La « Gouvernance » de l’Internet en Chine : répercussions politiques et perspectives citoyennes

Depuis les premières connexions Internet internationales en Chine à partir de 1994, les internautes chinois profitent, comme leurs homologues occidentaux, d’une variété considérable de services en ligne. Malgré le poids de la censure qui entrave lourdement la société civile ces dernières années, beaucoup de ces internautes n’hésitent plus à relayer leurs opinions en se servant d’Internet comme d’un outil de protestation générateur de soutien populaire. Ce ne sont plus seulement quelques dissidents exilés qui orchestrent une nouvelle forme de protestation mais des citoyens qui partagent leur indignation, affichent leurs revendications et s’organisent autour d’un nouvel outil favorable à la mise en commun de leurs préoccupations quotidiennes.

Avec près de 721 millions d’utilisateurs recensés au 30 Juin 2016, la Chine est le pays qui compte le plus grand nombre d’utilisateurs d’Internet dans le monde(1). Si les réformes économiques initiées par Deng Xiaoping ont permis une réduction progressive du rôle des institutions dans le cadre d’un « pragmatisme économique » visant à supplanter une économie planifiée, elles ne traduisent pas en revanche, de réels progrès quant à une démocratisation du régime chinois. Le Parti Communiste Chinois (PCC) continue toujours de réaffirmer son rôle de décideur politique inébranlable et n’hésite pas à réprimer durement les éléments jugés « subversifs » qui pourraient représenter un danger contre la sûreté et l’épanouissement économique de la nation chinoise.

## Consigne 1
Recopiez le passage du texte sur l'Internet en Chine allant de "Avec près de" jusqu'à "la nation chinoise.", en substituant "le gouvernement chinois" à "Deng Xiaoping".
## Consigne 2
Selon le texte sur l'Internet en Chine, combien d'utilisateurs d'Internet la Chine comptait-elle au 30 juin 2016 ?
## Consigne 3
Rédigez la suite du texte sur l'Internet en Chine à partir de sa dernière phrase.

## Données sources
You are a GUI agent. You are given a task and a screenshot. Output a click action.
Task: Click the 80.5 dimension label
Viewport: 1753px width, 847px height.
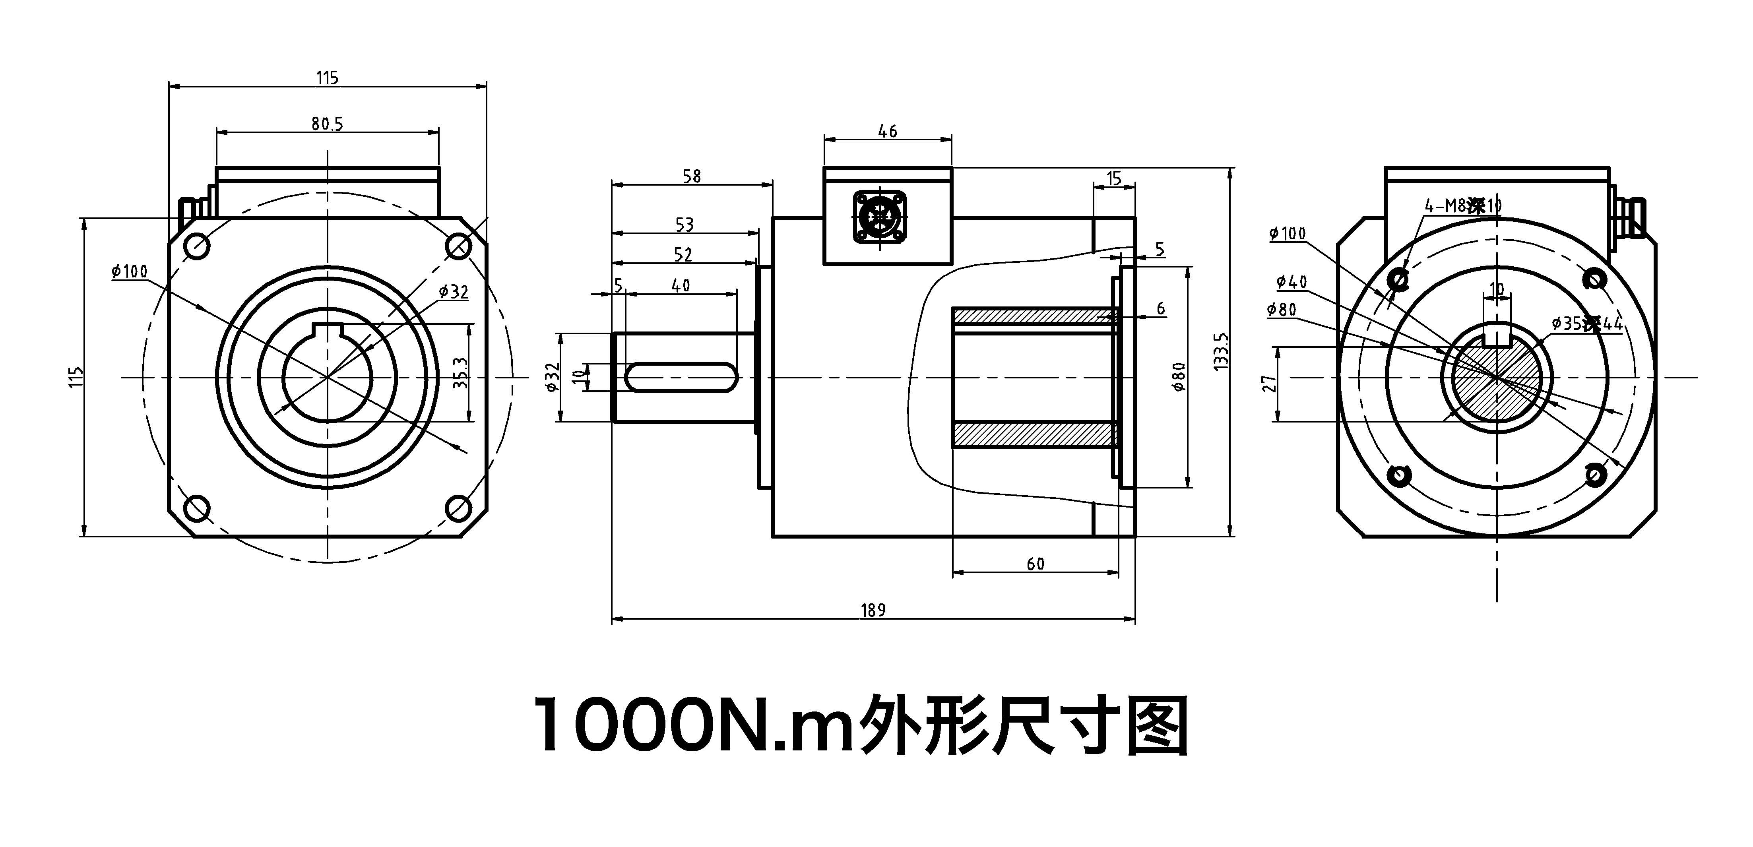[x=327, y=124]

## Réponse 1
Avec près de 721 millions d’utilisateurs recensés au 30 Juin 2016, la Chine est le pays qui compte le plus grand nombre d’utilisateurs d’Internet dans le monde(1). Si les réformes économiques initiées par le gouvernement chinois ont permis une réduction progressive du rôle des institutions dans le cadre d’un « pragmatisme économique » visant à supplanter une économie planifiée, elles ne traduisent pas en revanche, de réels progrès quant à une démocratisation du régime chinois. Le Parti Communiste Chinois (PCC) continue toujours de réaffirmer son rôle de décideur politique inébranlable et n’hésite pas à réprimer durement les éléments jugés « subversifs » qui pourraient représenter un danger contre la sûreté et l’épanouissement économique de la nation chinoise.

## Réponse 2
Près de 721 millions d'utilisateurs.

## Réponse 3
Les autorités misent à la fois sur un arsenal juridique répressif pour mettre un terme aux menaces réelles ou supposées à la stabilité du Parti et sur une médiation avec les citoyens. Même si cette dernière n’est pas véritablement formalisée à travers le relais d’institutions gouvernementales censées demeurer impartiales, nous observons néanmoins un effort du Parti pour parvenir à un consensus autour de ses décisions, et ce, en démontrant qu’il sait se tenir à l’écoute de l’opinion publique…même si la place accordée au dialogue avec les internautes n’est pas sans ambiguïté(2).                                                                                   

Si le développement d’Internet en Chine ne permet pas de réel assouplissement dans le cadre de la loi, cette posture n’empêche en aucun cas de nouvelles formes de mobilisations citoyennes de voir le jour et de se projeter afin de défendre un certain nombre de préoccupations. Bien que ces dernières soient très disparates – et n’impactent pas nécessairement l’ensemble de la société civile dans les mêmes proportions – elles parviennent à être entendues et surtout abondamment relayées sur la toile…jusqu’à prendre une ampleur internationale qui vient renforcer la légitimité de ce mouvement citoyen encore balbutiant.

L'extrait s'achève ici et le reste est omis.